— What you will do —
Omit the pictures. Print each entry below exactly.

— Source material —
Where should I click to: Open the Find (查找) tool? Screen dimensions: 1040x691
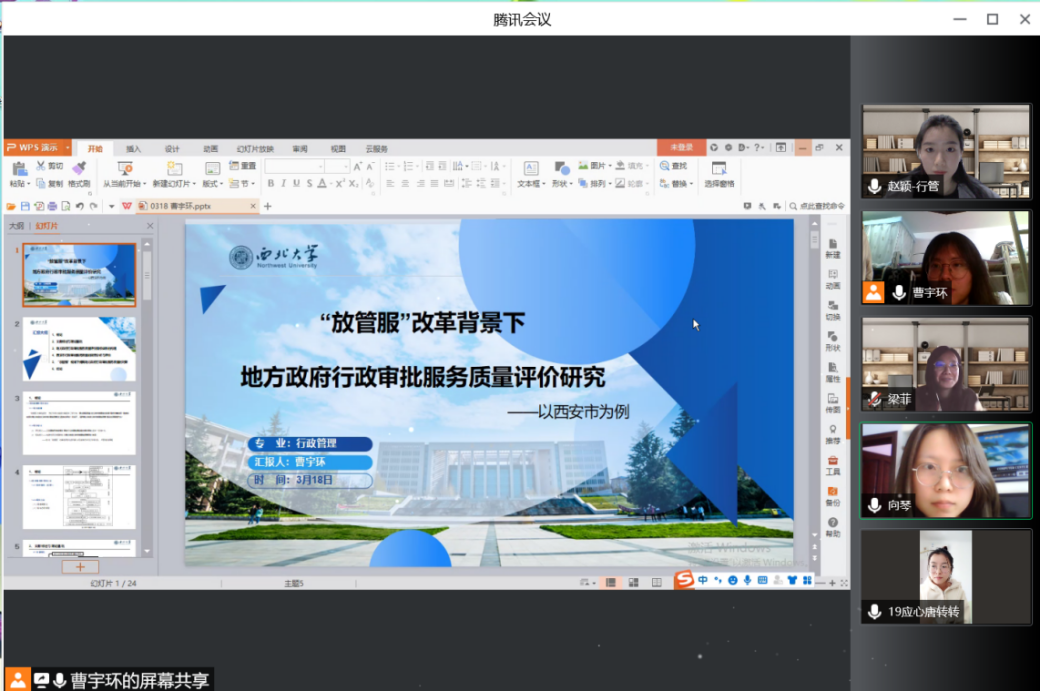674,166
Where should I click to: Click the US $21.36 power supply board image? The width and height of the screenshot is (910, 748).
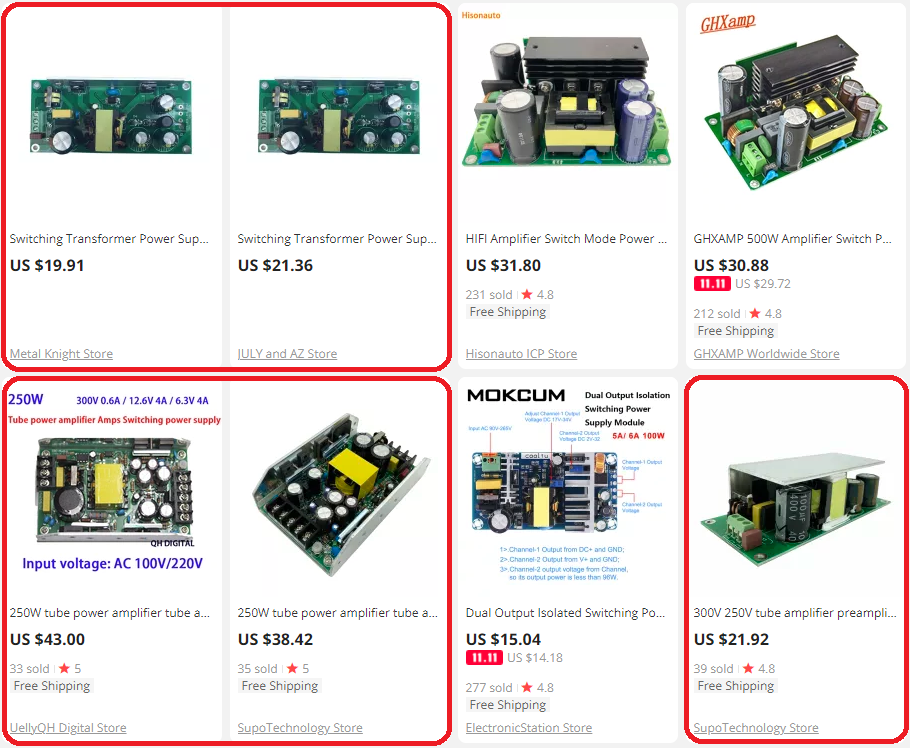(339, 117)
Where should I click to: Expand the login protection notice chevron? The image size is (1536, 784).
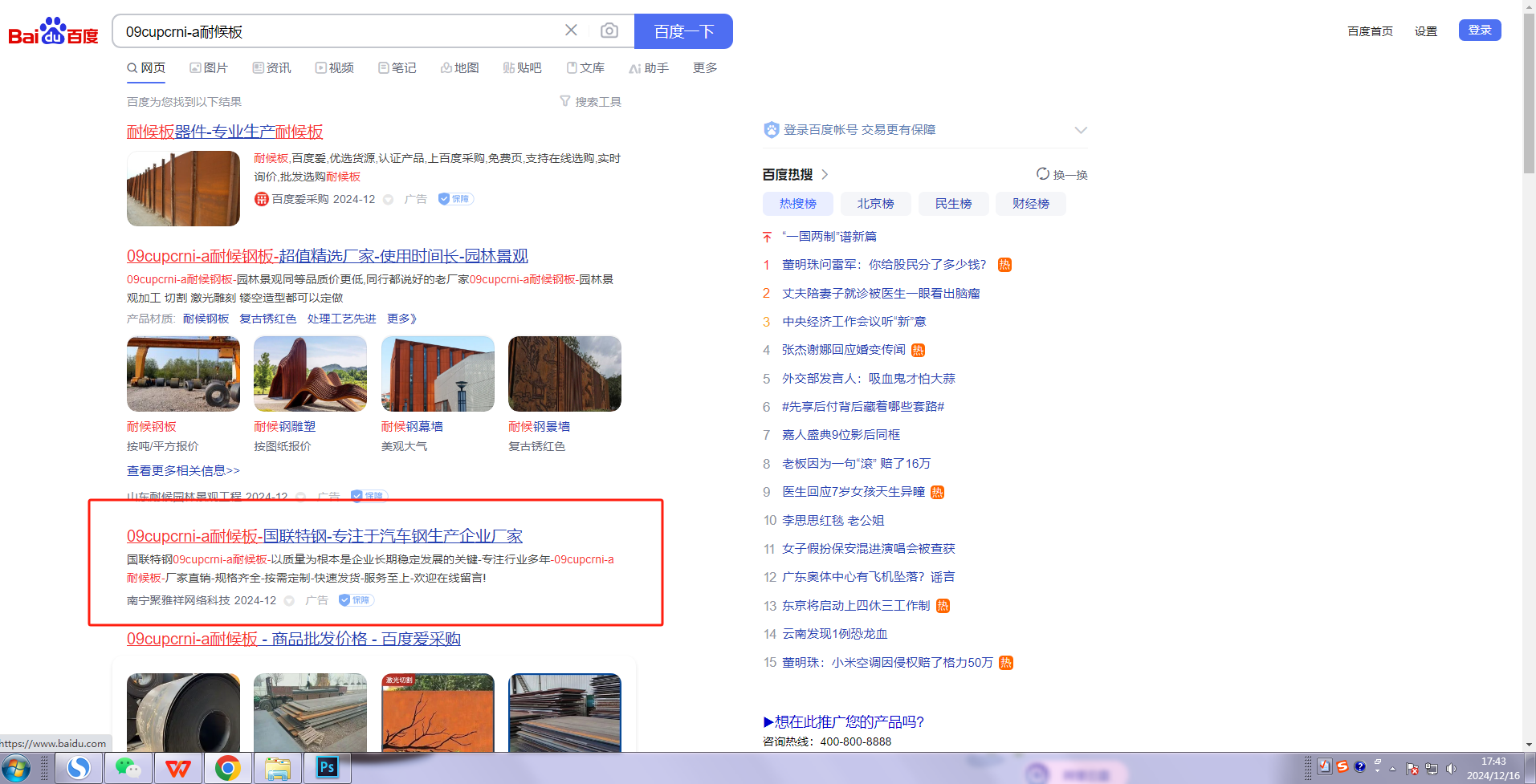click(1081, 130)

— Reply to the exercise —
Where should I click to: Open the Find (查找) tool? Screen dimensions: 1040x691
674,166
Where should I click to: Click the US $21.36 power supply board image? The width and height of the screenshot is (910, 748).
(339, 117)
Where should I click to: Expand the login protection notice chevron? The image size is (1536, 784).
click(1081, 130)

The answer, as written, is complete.